Question: How do you integrate\[\dfrac{1}{{{x}^{2}}+x}\]?...

Question

How do you integrate $\dfrac{1}{{{x}^{2}}+x}$ ?

Answer 1

Solution

This question is from the topic of integration of chapter calculus. In this question, we are going to use this formula: $\int{\dfrac{1}{x}dx}=\ln x$ . During solving this question, first we will make the term $\dfrac{1}{{{x}^{2}}+x}$ in simplest form, we can do the integration easily. After converting the term in simplest form, we will use the formula that we have seen in above. After that, we will arrange the term and find the integration.

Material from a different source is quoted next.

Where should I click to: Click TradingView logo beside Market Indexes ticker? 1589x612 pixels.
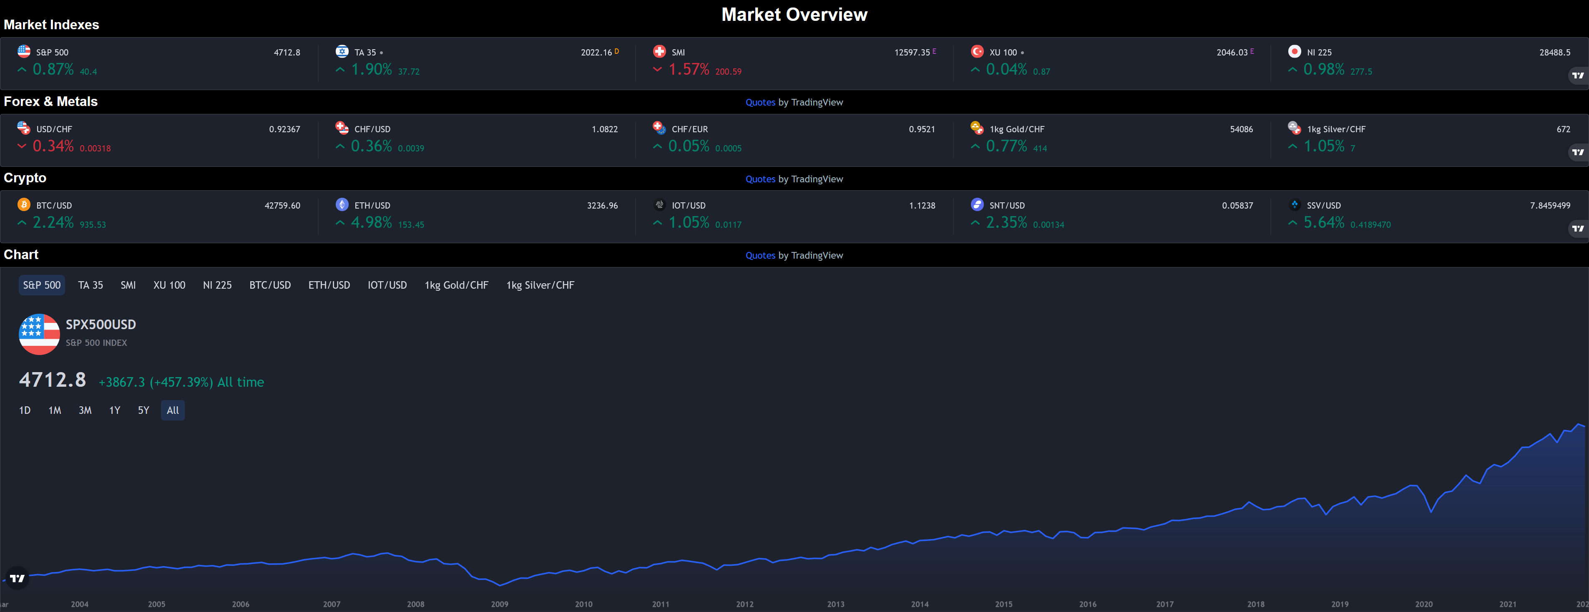click(1577, 75)
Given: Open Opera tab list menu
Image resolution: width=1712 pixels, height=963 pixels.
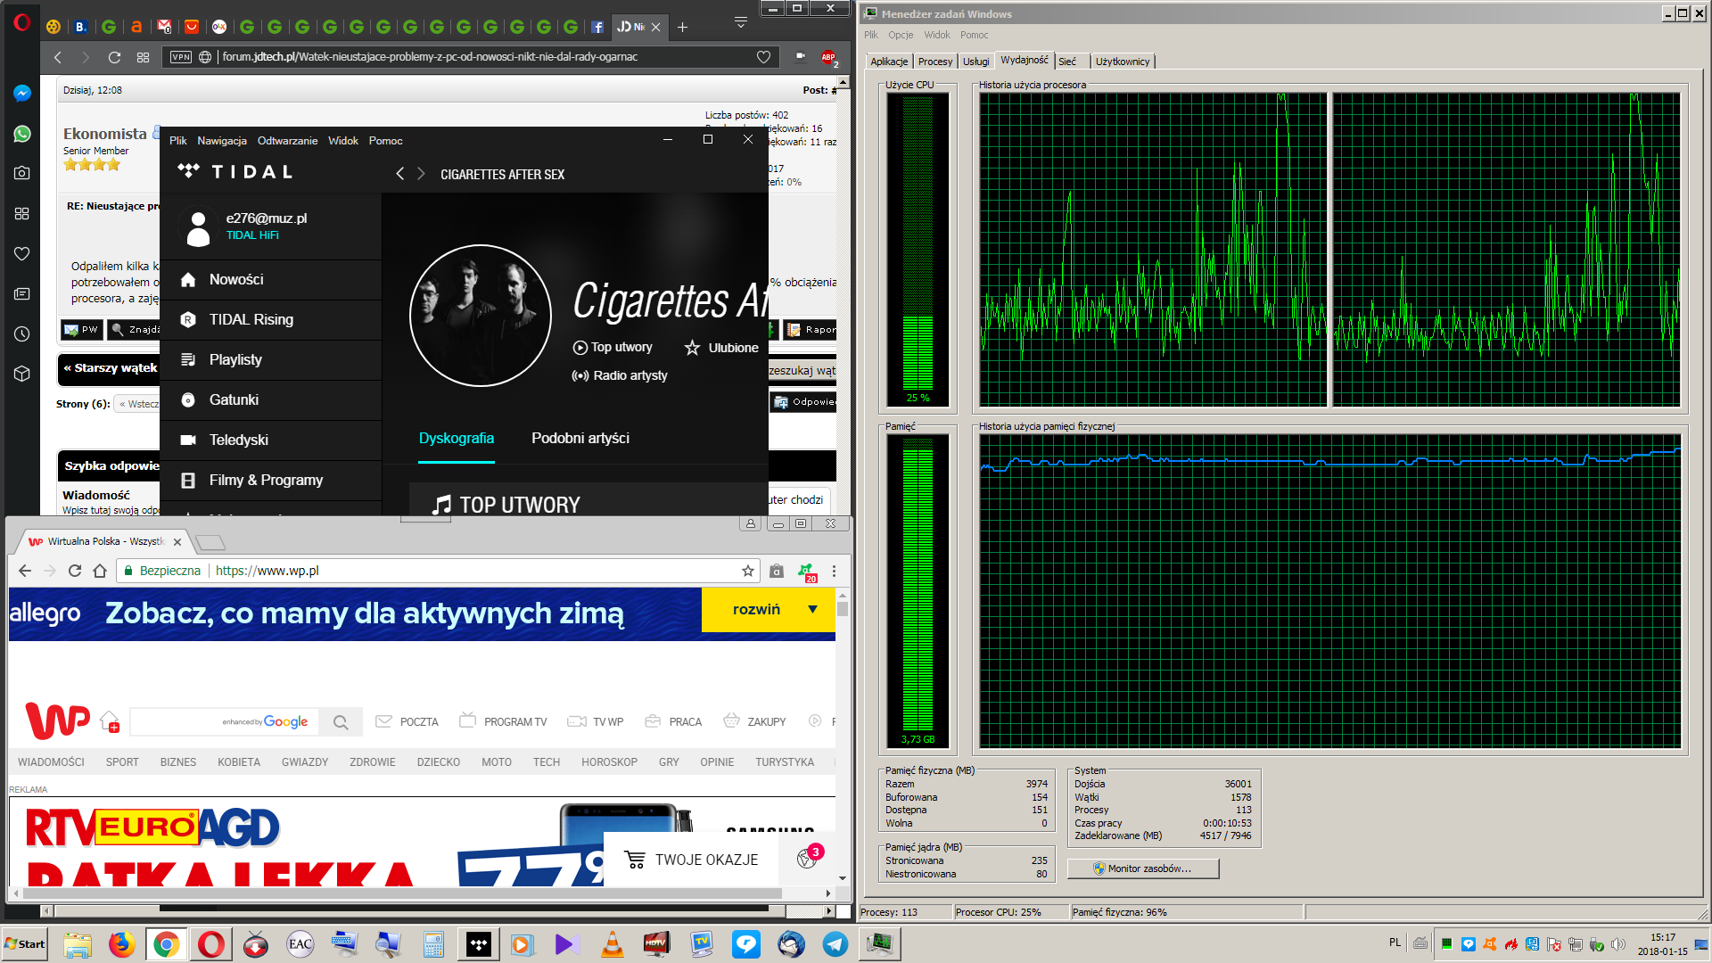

Complete step-by-step answer:
Let us solve this question.
In this question, we have asked to integrate the term $\dfrac{1}{{{x}^{2}}+x}$ .
Before integrating the term $\dfrac{1}{{{x}^{2}}+x}$ , let us recall a formula that we are going to use here for the integration. The formula for integration is:
$\int{\dfrac{1}{x}dx}=\ln x+C$ , where C is the constant
Let, $I=\int{\left( \dfrac{1}{{{x}^{2}}+x} \right)dx}$
Now, we write the term $\dfrac{1}{{{x}^{2}}+x}$ in simple form to make the integration easier
We can write
$\Rightarrow I=\int{\left( \dfrac{1}{{{x}^{2}}+x} \right)dx}=\int{\left( \dfrac{1}{x\left( x+1 \right)} \right)dx}$
The above equation can also be written as
$\Rightarrow I=\int{\left( \dfrac{x+1-x}{x\left( x+1 \right)} \right)dx}$
We can write the above equation as
$\Rightarrow I=\int{\left( \dfrac{x+1}{x\left( x+1 \right)}-\dfrac{x}{x\left( x+1 \right)} \right)dx}$
The above equation can also be written as
$\Rightarrow I=\int{\left( \dfrac{1}{x}-\dfrac{1}{x+1} \right)dx}$
The above equation can also be written as
$\Rightarrow I=\int{\dfrac{1}{x}dx}-\int{\dfrac{1}{x+1}dx}$
Using the formula of integration $\int{\dfrac{1}{x}dx}=\ln x$ here, we get
$\Rightarrow I=\ln x-\ln (x+1)+C$
As we know that, $\ln \dfrac{a}{b}=\ln a-\ln b$ . So, using this in the above equation, we get
$\Rightarrow I=\ln \dfrac{x}{x+1}+C$
Hence, we get that integration of the term $\dfrac{1}{{{x}^{2}}+x}$ is $\ln \dfrac{x}{x+1}+C$

Note: For solving this type of question, we should have a better knowledge in integration. And, also we should know the formulas of integration. So that we can solve this type of question easily. Remember the formula for integration like: $\int{\dfrac{1}{x}dx}=\ln x+C$ for solving this type of question easily. And, also don’t forget the formula of logarithms like $\ln \dfrac{a}{b}=\ln a-\ln b$ .
We have an alternate method to solve this question.
We can solve this question using a partial fraction method.
In this method, we will have to decompose the term $\dfrac{1}{{{x}^{2}}+x}$ .
Let us decompose that term.
$\dfrac{1}{{{x}^{2}}+x}=\dfrac{1}{x\left( x+1 \right)}=\dfrac{A}{x}+\dfrac{B}{x+1}$
The above equation can also be written as
$\Rightarrow 1=\dfrac{A\left( x\left( x+1 \right) \right)}{x}+\dfrac{B\left( x\left( x+1 \right) \right)}{x+1}$
We can write the above equation as
$\Rightarrow 1=A\left( x+1 \right)+Bx$
We can write the above equation as
$\Rightarrow 1=A+Ax+Bx$
The above equation can also be written as
$\Rightarrow 1=A+\left( A+B \right)x$
Now, comparing the coefficients of x and constant, we get
A=1 and A+B=0
So, we get that A=1 and B=-1
So, we can say that the term $\dfrac{1}{{{x}^{2}}+x}$ can also be written as $\dfrac{1}{x}+\dfrac{\left( -1 \right)}{x+1}$ which can also be written as $\dfrac{1}{x}-\dfrac{1}{x+1}$ .
So, from here we have integrated the term in the above solution. Hence, one can take reference from there.